*YOUR TASK:* Lines with the word "computer": copy all of them from the entries below.

*TASK INPUT:*
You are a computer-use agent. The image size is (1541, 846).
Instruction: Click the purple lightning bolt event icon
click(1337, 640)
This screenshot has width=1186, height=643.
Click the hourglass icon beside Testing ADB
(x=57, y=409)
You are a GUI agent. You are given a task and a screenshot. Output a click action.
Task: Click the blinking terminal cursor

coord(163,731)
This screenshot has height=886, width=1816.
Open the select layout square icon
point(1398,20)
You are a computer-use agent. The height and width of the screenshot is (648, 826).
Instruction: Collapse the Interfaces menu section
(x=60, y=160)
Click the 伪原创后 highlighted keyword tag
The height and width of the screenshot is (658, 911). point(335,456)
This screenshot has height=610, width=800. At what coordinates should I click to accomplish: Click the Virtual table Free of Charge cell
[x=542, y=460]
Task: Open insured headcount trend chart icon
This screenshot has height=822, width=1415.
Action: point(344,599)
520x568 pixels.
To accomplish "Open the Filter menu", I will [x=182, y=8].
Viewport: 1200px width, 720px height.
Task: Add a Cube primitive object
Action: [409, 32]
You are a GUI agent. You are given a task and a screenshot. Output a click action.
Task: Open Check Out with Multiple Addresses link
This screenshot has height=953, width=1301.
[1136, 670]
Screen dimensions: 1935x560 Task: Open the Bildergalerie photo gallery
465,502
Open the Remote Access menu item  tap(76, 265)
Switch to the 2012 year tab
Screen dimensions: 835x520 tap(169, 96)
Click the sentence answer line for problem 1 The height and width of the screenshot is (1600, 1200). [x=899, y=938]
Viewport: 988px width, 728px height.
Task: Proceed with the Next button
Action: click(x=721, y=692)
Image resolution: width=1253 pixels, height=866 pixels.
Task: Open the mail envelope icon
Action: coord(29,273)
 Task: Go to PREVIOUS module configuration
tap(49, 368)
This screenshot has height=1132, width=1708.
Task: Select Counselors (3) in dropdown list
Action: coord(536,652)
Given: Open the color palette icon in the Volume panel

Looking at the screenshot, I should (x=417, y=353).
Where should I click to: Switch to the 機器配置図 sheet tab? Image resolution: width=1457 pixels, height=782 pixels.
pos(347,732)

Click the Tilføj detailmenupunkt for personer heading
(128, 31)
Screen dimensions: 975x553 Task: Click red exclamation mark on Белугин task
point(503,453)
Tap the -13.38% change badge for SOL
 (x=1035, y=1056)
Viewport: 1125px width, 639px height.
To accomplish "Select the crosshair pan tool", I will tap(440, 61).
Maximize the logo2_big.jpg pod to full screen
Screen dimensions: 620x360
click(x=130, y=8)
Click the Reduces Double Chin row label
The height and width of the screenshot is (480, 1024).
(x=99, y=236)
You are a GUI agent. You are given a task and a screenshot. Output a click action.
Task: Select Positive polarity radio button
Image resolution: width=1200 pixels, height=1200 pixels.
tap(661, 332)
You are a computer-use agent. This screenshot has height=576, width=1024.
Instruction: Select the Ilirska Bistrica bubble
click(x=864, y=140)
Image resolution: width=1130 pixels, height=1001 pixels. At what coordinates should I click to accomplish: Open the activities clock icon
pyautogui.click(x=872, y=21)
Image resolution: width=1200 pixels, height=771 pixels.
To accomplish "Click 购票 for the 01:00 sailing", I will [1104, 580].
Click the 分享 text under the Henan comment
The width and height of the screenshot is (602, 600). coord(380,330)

*COMPLETED EXERCISE:*
You are a computer-use agent. The image size is (1541, 846).
You are a computer-use agent. The height and width of the screenshot is (648, 826).
You are a computer-use agent. This screenshot has height=576, width=1024.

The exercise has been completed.